Think of teeth breaking through a baby’s gums, teenage legs aching with quick growth, a mother’s belly swollen with new life. Think of a student’s brain stretching and growing as they struggle through learning something new, a marathoner training thier legs to go further and farther. Despite any pain, or maybe because of it, in these moments, growth is happening. They are becoming stronger, better at something.
So are you. This pause has opened up a space in time, creating an awareness for all of us, that we cannot allow to pass. There’s such incredible opportunity. We are often more capable than we give ourselves credit for, and more is happening than we realize.
You’ve probably even changed as you’ve proceeded through it. Maybe you’ve learned some new things- a skill from YouTube, tried your hand at a new hobby, taken an online course, or read an interesting book. Those are wonderful things. I hope you can continue them.

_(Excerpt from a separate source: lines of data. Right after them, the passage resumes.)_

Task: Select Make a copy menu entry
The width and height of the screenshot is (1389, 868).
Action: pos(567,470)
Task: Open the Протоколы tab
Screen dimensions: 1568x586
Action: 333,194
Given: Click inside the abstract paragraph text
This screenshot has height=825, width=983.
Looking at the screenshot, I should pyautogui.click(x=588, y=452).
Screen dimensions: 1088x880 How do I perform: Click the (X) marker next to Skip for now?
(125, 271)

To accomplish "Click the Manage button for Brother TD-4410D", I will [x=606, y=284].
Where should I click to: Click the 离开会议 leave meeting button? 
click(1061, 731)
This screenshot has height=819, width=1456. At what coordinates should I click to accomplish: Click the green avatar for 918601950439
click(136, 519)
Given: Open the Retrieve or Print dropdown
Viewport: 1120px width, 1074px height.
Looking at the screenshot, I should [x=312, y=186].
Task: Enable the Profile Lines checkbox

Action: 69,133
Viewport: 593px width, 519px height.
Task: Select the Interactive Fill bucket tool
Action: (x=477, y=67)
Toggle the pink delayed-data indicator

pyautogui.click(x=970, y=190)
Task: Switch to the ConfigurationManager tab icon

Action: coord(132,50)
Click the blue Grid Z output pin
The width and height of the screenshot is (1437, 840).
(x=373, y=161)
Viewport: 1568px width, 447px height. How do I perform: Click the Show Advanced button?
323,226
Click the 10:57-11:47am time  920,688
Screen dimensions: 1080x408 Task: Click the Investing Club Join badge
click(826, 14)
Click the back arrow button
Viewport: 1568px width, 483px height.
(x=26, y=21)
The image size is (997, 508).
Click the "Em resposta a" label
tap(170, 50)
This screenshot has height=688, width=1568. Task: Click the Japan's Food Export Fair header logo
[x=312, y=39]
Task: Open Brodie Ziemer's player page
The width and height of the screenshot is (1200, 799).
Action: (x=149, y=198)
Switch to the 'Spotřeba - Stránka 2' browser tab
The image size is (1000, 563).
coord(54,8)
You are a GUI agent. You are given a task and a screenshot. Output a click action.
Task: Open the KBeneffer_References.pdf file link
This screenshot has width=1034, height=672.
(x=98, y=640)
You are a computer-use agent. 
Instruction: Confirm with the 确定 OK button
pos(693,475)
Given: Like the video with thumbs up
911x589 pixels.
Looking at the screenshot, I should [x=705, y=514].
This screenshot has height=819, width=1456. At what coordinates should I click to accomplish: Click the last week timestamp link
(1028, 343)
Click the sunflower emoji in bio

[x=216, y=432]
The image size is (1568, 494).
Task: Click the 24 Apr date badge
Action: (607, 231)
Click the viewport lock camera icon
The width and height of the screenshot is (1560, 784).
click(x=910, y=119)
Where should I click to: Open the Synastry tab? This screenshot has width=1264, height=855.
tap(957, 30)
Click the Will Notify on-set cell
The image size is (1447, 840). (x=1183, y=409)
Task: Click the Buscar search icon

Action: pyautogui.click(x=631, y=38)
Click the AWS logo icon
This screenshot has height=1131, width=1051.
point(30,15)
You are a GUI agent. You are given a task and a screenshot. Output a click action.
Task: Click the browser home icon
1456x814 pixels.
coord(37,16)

You’ve had a chance to reacquaint more clearly, deeply, and without any of the usual pretext as you are today. I hope you can appreciate what you’ve noticed and I hope you maintain a front row seat to your own continued growth. You can’t fix all of the things at once. Life is a complicated journey of discovery. But Keep noticing and growing, because with each discovery, more beauty is revealed.
To be honest, I was wondering on what thought to even end here. After all, growth is the kind of conversation that is both ongoing, and to me, fascinating. I set aside my writing, watched a movie with my family.
Turns out, that movie would be just the things. It was Dr. Dolittle, starring Robert Downey Jr., (which, I realized later, was just released in January.) And how appropriate this movie was. Not only is it a little bit of art imitating life, it brought it all together for me, and I hope it might do the same for you. (Don’t worry, it wasn’t the talking to animals part. But you can find messages of hope in the most unlikely of places!) I’ll give you the quick synopsis, beginning and end, and you’ll see what I mean.
In opening scene, two young kids find him alone in his house, listless, living in solitude and mourning the loss of someone he loved. His hair is a mess, his beard is outrageously long, he has lost all hope of living the life he loved. He is all of us, on some days at least, in quarantine. Outwardly, or inwardly. Eventually he is pulled from him home, reluctantly, but with choice, in order to help save both the queen and his livelihood. This adventure take some him across the world, and though this may be where our journeys differ, the truths of self discovery and possibility are available to all of us as well, no matter where we are. How does it end, you ask? Here is a rather interesting and timely quote that sums it all up.
“Our story ends the way it began. Mostly. There once was a peculiar doctor who found he was at his best when sharing his extraordinary ability with others. Soon, he reopened his gates. Doolittle discovered his place in the world, once again. After all, it’s only by helping others that we can truly help ourselves.”
Spoken by Emma Thompson, voice of the narrator, Doctor Dolittle 2020
Why does it matter, anyway, all of this self awareness. Not only is being comfortable and confident in your own skin a really wonderful thing. But something else magical comes from that place of understanding. You can better understand and appreciate your place in this beautiful world. The beauty that you bring to it.
When quarantine is over and the doors to your home are reopened, I hope that for you the gates in your heart are reopened as well. That you find that with this chance to meet yourself, that you have discovered, again, and more fully, your own beautiful place in this world.